Go through the records and report each line in which the word "computer" occurs.

Stored data entries
--- START ---
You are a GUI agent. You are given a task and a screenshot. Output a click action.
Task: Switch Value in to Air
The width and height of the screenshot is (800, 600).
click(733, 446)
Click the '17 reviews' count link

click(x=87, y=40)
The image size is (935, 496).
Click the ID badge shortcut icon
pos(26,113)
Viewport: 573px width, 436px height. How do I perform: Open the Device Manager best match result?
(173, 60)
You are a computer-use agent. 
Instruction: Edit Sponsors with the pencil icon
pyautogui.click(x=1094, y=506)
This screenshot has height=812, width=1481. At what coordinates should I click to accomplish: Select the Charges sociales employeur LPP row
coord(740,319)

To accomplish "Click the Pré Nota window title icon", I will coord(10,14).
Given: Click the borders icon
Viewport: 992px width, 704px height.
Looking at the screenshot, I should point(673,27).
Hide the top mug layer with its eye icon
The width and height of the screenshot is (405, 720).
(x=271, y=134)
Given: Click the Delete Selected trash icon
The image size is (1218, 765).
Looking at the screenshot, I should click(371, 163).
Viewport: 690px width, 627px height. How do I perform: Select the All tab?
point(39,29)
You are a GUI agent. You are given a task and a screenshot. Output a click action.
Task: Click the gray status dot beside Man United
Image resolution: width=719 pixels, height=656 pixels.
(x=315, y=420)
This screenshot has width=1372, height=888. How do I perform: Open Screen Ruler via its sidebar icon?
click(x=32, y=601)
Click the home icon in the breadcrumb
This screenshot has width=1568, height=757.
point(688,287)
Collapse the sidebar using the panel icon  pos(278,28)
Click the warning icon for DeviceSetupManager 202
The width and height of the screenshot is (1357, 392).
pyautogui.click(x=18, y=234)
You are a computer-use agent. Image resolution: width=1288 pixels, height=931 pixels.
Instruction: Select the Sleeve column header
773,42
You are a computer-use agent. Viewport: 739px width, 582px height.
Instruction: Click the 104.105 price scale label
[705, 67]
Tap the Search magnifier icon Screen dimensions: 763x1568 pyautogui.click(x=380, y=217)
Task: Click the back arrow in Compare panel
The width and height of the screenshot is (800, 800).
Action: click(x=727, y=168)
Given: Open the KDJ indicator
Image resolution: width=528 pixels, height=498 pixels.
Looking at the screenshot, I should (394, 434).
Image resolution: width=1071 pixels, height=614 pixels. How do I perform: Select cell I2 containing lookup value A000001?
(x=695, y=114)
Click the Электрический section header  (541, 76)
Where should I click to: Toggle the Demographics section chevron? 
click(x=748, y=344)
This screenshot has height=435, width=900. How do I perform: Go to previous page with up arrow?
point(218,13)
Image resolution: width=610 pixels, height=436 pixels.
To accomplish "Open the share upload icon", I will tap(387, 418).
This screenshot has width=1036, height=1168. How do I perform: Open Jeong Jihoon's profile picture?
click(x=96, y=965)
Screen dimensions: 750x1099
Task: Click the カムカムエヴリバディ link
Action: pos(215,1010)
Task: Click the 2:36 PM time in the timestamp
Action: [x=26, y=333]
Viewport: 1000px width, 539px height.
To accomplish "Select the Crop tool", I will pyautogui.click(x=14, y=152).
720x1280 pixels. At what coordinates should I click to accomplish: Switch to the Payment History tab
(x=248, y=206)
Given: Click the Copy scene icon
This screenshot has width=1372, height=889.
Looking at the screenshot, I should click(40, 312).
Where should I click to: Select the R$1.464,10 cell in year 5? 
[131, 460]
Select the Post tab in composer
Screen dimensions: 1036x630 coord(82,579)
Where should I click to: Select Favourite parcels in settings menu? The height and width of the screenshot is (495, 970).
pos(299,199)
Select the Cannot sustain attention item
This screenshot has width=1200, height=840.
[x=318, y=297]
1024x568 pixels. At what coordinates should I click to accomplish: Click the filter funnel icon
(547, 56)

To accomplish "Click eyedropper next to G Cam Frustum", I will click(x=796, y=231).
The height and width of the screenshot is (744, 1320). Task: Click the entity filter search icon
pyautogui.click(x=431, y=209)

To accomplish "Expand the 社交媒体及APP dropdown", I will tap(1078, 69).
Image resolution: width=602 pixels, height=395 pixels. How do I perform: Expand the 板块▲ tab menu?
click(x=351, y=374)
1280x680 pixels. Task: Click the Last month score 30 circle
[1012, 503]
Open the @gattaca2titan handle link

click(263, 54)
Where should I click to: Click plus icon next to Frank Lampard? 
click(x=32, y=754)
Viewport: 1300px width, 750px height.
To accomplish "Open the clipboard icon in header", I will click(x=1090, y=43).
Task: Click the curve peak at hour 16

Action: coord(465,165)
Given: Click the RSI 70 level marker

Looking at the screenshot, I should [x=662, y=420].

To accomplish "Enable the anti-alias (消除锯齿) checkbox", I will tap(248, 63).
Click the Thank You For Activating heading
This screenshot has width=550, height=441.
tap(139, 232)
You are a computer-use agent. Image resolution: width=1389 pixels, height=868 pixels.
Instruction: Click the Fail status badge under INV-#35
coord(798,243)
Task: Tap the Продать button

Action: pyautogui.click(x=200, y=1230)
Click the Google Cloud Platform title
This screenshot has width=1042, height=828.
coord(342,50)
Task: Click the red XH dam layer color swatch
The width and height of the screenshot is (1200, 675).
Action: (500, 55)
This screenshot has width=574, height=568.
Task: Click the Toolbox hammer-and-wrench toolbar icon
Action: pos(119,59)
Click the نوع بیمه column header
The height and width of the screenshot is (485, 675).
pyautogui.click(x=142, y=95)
--- END ---
Solution to this task:
You are a computer-use agent. 
You are a computer-use agent. Image resolution: width=1288 pixels, height=931 pixels.
You are a computer-use agent. Viewport: 739px width, 582px height.
You are a computer-use agent. Image resolution: width=1389 pixels, height=868 pixels.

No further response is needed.